• Input records:
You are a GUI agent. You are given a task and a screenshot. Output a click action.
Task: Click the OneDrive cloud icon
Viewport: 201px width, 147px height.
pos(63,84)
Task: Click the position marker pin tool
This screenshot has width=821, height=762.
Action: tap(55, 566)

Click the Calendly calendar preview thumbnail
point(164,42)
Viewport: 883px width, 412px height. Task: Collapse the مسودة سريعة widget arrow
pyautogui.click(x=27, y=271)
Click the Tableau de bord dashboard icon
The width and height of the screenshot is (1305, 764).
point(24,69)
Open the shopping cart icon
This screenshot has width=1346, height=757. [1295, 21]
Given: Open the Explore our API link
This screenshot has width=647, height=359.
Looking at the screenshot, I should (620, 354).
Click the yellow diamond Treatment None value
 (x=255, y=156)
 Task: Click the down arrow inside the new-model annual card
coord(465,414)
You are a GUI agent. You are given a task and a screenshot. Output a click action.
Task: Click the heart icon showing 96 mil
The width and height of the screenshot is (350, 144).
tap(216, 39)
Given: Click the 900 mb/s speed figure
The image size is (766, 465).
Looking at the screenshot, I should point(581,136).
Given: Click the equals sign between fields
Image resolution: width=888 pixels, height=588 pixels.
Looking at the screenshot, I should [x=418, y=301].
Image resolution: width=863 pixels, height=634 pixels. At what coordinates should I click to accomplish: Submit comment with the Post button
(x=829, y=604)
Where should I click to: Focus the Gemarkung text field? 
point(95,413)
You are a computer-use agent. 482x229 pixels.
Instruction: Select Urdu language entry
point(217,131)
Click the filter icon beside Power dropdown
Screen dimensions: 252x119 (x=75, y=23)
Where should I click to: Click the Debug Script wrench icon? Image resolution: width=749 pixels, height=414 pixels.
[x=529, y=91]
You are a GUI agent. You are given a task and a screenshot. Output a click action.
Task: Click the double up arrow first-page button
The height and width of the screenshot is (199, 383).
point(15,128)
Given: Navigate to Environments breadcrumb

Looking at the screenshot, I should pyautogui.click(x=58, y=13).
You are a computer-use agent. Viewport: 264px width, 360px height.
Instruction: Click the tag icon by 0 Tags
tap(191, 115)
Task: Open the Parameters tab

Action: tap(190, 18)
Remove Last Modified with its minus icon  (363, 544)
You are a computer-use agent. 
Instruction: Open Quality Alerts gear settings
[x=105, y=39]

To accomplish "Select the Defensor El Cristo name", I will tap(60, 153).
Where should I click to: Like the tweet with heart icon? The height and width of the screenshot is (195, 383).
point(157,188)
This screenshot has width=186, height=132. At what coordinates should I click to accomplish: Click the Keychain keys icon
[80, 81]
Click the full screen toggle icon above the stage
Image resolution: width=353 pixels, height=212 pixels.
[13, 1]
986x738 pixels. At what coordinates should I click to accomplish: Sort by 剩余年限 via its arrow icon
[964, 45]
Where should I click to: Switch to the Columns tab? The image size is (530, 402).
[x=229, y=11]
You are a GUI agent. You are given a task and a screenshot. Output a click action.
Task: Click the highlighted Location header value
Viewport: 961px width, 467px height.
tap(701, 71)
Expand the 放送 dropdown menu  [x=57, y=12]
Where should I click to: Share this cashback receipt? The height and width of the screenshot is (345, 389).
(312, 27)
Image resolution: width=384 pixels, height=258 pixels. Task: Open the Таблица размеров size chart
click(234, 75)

• Problem description: Copy the records above. Leave out nothing.

• Response to this task:
You are a GUI agent. You are given a task and a screenshot. Output a click action.
Task: Click the OneDrive cloud icon
Viewport: 201px width, 147px height.
pos(63,84)
Task: Click the position marker pin tool
This screenshot has width=821, height=762.
Action: tap(55, 566)

Click the Calendly calendar preview thumbnail
point(164,42)
Viewport: 883px width, 412px height. Task: Collapse the مسودة سريعة widget arrow
pyautogui.click(x=27, y=271)
Click the Tableau de bord dashboard icon
The width and height of the screenshot is (1305, 764).
point(24,69)
Open the shopping cart icon
This screenshot has width=1346, height=757. [1295, 21]
Given: Open the Explore our API link
This screenshot has width=647, height=359.
Looking at the screenshot, I should (620, 354).
Click the yellow diamond Treatment None value
 (x=255, y=156)
 Task: Click the down arrow inside the new-model annual card
coord(465,414)
You are a GUI agent. You are given a task and a screenshot. Output a click action.
Task: Click the heart icon showing 96 mil
The width and height of the screenshot is (350, 144).
tap(216, 39)
Given: Click the 900 mb/s speed figure
The image size is (766, 465).
Looking at the screenshot, I should point(581,136).
Given: Click the equals sign between fields
Image resolution: width=888 pixels, height=588 pixels.
Looking at the screenshot, I should [x=418, y=301].
Image resolution: width=863 pixels, height=634 pixels. At what coordinates should I click to accomplish: Submit comment with the Post button
(x=829, y=604)
Where should I click to: Focus the Gemarkung text field? 
point(95,413)
You are a computer-use agent. 482x229 pixels.
Instruction: Select Urdu language entry
point(217,131)
Click the filter icon beside Power dropdown
Screen dimensions: 252x119 (x=75, y=23)
Where should I click to: Click the Debug Script wrench icon? Image resolution: width=749 pixels, height=414 pixels.
[x=529, y=91]
You are a GUI agent. You are given a task and a screenshot. Output a click action.
Task: Click the double up arrow first-page button
The height and width of the screenshot is (199, 383).
point(15,128)
Given: Navigate to Environments breadcrumb

Looking at the screenshot, I should pyautogui.click(x=58, y=13).
You are a computer-use agent. Viewport: 264px width, 360px height.
Instruction: Click the tag icon by 0 Tags
tap(191, 115)
Task: Open the Parameters tab

Action: tap(190, 18)
Remove Last Modified with its minus icon  (363, 544)
You are a computer-use agent. 
Instruction: Open Quality Alerts gear settings
[x=105, y=39]

To accomplish "Select the Defensor El Cristo name", I will tap(60, 153).
Where should I click to: Like the tweet with heart icon? The height and width of the screenshot is (195, 383).
point(157,188)
This screenshot has width=186, height=132. At what coordinates should I click to accomplish: Click the Keychain keys icon
[80, 81]
Click the full screen toggle icon above the stage
Image resolution: width=353 pixels, height=212 pixels.
[13, 1]
986x738 pixels. At what coordinates should I click to accomplish: Sort by 剩余年限 via its arrow icon
[964, 45]
Where should I click to: Switch to the Columns tab? The image size is (530, 402).
[x=229, y=11]
You are a GUI agent. You are given a task and a screenshot. Output a click action.
Task: Click the highlighted Location header value
Viewport: 961px width, 467px height.
tap(701, 71)
Expand the 放送 dropdown menu  [x=57, y=12]
Where should I click to: Share this cashback receipt? The height and width of the screenshot is (345, 389).
(312, 27)
Image resolution: width=384 pixels, height=258 pixels. Task: Open the Таблица размеров size chart
click(234, 75)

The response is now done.